701.415.2 Supplementary equipotential bonding
Local supplementary equipotential bonding according to Regulation 415.2 shall be established connecting together the terminals of the protective conductor of each circuit supplying

Class I and Class II equipment to the accessible extraneous-conductive-Parts, within a room containing a bath or shower, including the following:
(i) metallic pipes supplying services and metallic waste pipes (e.g. water. gas)
(ii) metallic central heating pipes and air conditioning systems
(iii) accessible metallic structural parts of the building (metallic door architraves. window frames and similar parts are not considered to be extraneous-conductive-parts unless they are connected to metallic structural parts of the building).
Supplementary equipotential bonding may be installed outside or inside rooms containing a bath or shower, preferably close to the point of entry of extraneous-conductive-parts into such rooms.
Where the location containing a bath or shower is in a building with a protective equipotential bonding system in accordance with Regulation 411.3.1.2, supplementary equipotential bonding may be omitted where all of the following conditions are met:
(i) All final circuits of the location comply with the requirements for automatic disconnection according to Regulation 411.3.2
(ii) All final circuits of the location have additional protection by means of an RCD in accordance with Regulation 701.411.3.3
(iii) All extraneous-conductive-parts of the location are effectively connected to the protective equipotential bonding according to Regulation 411.3.1.2.
NOTE: The effectiveness of the connection of extraneous-conductive-parts in the location to the main earthing terminal may be assessed. where necessary. by the application of Regulation 415.2.2.

Well that is what the regulations say. It means if you have a RCD 30ma at 40ms on all circuits in the bathroom you don't need to bond. At one point we went OTT with the idea of bonding metal door handles. The idea of bonding is to make all items the same voltage whatever that voltage may be.

The real problem is unless bonded a fault in an immersion heater remote from the bathroom could make pipes in the bathroom live. So all pipes that are metal going between rooms were bonded so any fault would blow the fuse.

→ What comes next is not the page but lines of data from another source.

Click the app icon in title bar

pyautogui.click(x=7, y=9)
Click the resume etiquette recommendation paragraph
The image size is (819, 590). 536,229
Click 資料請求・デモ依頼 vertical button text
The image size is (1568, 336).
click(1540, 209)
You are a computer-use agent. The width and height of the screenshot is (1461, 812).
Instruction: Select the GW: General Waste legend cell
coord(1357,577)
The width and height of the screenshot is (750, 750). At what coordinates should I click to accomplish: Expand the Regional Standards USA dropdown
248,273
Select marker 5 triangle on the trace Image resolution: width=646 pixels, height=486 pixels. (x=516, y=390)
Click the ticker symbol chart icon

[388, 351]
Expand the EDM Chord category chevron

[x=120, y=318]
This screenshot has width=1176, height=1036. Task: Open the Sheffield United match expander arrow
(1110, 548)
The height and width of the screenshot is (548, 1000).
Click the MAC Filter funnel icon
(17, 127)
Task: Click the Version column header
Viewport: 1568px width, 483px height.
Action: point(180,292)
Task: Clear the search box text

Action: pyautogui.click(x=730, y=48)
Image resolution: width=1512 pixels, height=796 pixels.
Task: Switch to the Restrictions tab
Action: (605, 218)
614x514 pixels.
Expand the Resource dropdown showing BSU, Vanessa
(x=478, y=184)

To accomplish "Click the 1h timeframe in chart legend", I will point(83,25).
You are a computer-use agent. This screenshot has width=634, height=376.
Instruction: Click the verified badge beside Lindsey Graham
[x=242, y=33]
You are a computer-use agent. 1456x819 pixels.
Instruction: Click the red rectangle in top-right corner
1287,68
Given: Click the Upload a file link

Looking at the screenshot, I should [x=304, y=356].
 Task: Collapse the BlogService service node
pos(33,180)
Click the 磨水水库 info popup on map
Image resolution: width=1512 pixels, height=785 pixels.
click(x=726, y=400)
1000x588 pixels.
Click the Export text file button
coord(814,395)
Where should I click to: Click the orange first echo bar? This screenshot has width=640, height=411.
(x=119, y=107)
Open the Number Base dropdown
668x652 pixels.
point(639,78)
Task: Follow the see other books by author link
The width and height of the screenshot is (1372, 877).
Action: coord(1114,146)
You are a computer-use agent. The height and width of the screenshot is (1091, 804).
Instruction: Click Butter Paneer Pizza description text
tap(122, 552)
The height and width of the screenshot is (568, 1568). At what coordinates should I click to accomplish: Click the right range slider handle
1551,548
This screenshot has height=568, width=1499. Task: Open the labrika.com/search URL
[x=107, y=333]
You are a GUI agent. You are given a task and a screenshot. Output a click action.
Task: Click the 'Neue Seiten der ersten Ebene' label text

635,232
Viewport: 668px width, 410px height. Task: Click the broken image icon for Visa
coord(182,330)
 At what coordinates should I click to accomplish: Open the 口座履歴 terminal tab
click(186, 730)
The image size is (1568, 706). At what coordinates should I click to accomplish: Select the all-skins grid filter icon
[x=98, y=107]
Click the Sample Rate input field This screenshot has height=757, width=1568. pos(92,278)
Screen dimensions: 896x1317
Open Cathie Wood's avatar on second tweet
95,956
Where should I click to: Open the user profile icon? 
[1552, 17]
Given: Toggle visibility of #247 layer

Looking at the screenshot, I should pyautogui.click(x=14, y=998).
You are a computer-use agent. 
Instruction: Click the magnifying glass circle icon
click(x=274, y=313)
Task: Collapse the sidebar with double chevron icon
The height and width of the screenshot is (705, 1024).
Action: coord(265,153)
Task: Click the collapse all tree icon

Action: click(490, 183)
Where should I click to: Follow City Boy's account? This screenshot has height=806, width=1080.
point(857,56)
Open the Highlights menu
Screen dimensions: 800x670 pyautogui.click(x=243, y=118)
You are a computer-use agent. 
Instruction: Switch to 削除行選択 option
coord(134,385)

The problem is with plastic pipes one can't be sure what is connected to earth and what is not. As electricians we use an earth loop impedance meter the measure the effectiveness of bonding so rather than just connecting wires all over the place we can just connect earth wires where required.

Bonding is not the be all and end all and there are times when to bond can cause a problem. For example if you bond a metal soil pipe it could mean someone outside could touch that pipe and get a belt even though some one inside in the bathroom has a safe environment. Also it could cause holes to be made in the pipe due to electrolysis.

Every house should be inspected and tested every 10 years or on change of owner this is in the main to find where earth has been lost and if you want to be sure things are correct then getting a periodic inspection is the way to go.

It is so easy to quote regulations like the one I have posted and for there to be something which has been overlooked. For example in many houses the bathroom lights are not on a RCD.

So what is RCD protected in your house? And is it a 30ma? For TT systems RCD's have been used for years. But these are 100ma S type RCD's more designed for fire protection then to stop you getting a shock. So you do need to check what is fitted in your house.

We here again and again do a risk assessment. But to do that you need to understand the risks and balance them. And the problem with DIY is people do not understand the risks.

My son on his boat disconnected the earth wire from shore supply. Then used an isolation transformer. This is because other wise it could eat a hole in the boat. I point this out just to show it is not a case of just earthing everything one needs to study the installation and do the appropriate work for that installation it is not a one size fits all.